• Task list:
**a)** Answer from the excerpt on Donalds and the Speaker race, marking each answer like its question:
(i) How long did McCarthy serve as Speaker before being overthrown?
(ii) How many votes did Jordan need to become Speaker?
(iii) What word did Trump use for Jordan in all caps?
**b)** Rewrite the part of the excerpt on Donalds and the Speaker race that opens with the words "In a lengthy" and closes with "would be reciprocated.", putting "the congressman" in place of "Donalds".

• Excerpted text:
────────────────

In a lengthy statement Donalds argued that Trump would get the country “back on track, provide strength and resolve and make America great again.” The endorsement made headlines at a critical time in the Republican presidential nominating race.

So Donalds had prominently, publicly and extravagantly made clear his undying fealty and complete subservience to the now-indicted former president. Surely, that love and loyalty would be reciprocated.


The latest round

McCarthy reigned as Speaker for nine months before being overthrown on Oct. 3, inaugurating three weeks of turmoil and uncertainty. During the course of it, Donalds again made a bid for Speaker.

Initially Rep. Steve Scalise (R-1-La.) was the leading contender. But he abandoned his quest after about a day in the face of fanatical MAGA opposition.

Next up was Rep. Jim Jordan (R-4-Ohio), a loud, rude, disruptive Trumper in the true master’s style. Trump enthusiastically endorsed Jordan, calling him a “STAR” (in all caps!) and arguing “He will be a GREAT Speaker of the House, & has my Complete & Total Endorsement!”

This time, though, the Republican caucus pushed back in the face of threats and bullying by Trump, Jordan and grassroots zealots. Despite the Trump endorsement, after three rounds of voting, Jordan couldn’t clinch the 217 votes needed for Speaker. It seemed that the Trump endorsement magic had worn off among the Republican caucus.

────────────────

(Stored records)
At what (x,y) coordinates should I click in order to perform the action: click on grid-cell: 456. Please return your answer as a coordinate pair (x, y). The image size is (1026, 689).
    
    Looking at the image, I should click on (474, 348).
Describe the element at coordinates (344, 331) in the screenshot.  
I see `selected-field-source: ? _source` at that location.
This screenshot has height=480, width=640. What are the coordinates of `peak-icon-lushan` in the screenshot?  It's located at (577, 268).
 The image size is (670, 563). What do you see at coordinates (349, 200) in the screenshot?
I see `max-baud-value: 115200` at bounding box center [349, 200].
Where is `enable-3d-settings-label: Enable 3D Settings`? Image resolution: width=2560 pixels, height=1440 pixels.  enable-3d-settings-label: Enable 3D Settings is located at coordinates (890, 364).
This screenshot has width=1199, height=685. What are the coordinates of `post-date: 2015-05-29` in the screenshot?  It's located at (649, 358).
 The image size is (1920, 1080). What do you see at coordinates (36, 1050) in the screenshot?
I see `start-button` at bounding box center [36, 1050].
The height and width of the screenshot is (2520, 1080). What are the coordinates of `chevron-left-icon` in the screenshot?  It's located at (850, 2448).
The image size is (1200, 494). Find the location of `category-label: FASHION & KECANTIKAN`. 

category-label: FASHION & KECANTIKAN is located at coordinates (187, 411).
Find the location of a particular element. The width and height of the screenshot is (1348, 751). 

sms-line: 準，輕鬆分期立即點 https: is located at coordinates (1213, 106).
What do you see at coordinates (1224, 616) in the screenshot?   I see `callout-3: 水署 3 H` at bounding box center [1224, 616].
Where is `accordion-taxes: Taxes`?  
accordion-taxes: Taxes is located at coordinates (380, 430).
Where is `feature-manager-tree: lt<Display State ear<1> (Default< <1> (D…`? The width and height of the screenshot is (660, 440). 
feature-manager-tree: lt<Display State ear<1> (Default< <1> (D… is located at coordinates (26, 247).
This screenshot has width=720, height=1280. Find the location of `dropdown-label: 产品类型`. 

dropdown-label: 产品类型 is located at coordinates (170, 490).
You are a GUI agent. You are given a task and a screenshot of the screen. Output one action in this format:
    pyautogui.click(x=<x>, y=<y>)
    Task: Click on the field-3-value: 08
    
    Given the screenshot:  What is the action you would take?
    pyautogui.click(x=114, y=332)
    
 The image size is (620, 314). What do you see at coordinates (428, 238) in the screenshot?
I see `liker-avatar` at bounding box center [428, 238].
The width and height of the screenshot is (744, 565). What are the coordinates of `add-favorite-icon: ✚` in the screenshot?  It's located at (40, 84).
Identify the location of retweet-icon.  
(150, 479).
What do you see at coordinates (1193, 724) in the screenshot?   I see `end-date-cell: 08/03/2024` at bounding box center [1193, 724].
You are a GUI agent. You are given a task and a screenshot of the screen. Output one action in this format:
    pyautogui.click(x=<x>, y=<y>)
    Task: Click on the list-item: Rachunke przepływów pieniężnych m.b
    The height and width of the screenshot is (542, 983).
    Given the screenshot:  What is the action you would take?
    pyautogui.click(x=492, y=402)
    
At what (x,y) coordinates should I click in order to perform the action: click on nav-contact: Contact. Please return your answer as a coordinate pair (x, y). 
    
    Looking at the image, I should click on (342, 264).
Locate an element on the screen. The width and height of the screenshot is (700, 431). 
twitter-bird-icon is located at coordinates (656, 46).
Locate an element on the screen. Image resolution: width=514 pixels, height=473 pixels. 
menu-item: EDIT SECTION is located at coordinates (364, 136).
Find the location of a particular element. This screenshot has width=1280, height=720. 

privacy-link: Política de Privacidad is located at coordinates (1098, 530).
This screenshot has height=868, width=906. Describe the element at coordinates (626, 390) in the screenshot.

────────────────

• Answers to the problems:
**a)**
(i) Nine months.
(ii) 217 votes.
(iii) "STAR"

**b)**
In a lengthy statement the congressman argued that Trump would get the country “back on track, provide strength and resolve and make America great again.” The endorsement made headlines at a critical time in the Republican presidential nominating race.

So the congressman had prominently, publicly and extravagantly made clear his undying fealty and complete subservience to the now-indicted former president. Surely, that love and loyalty would be reciprocated.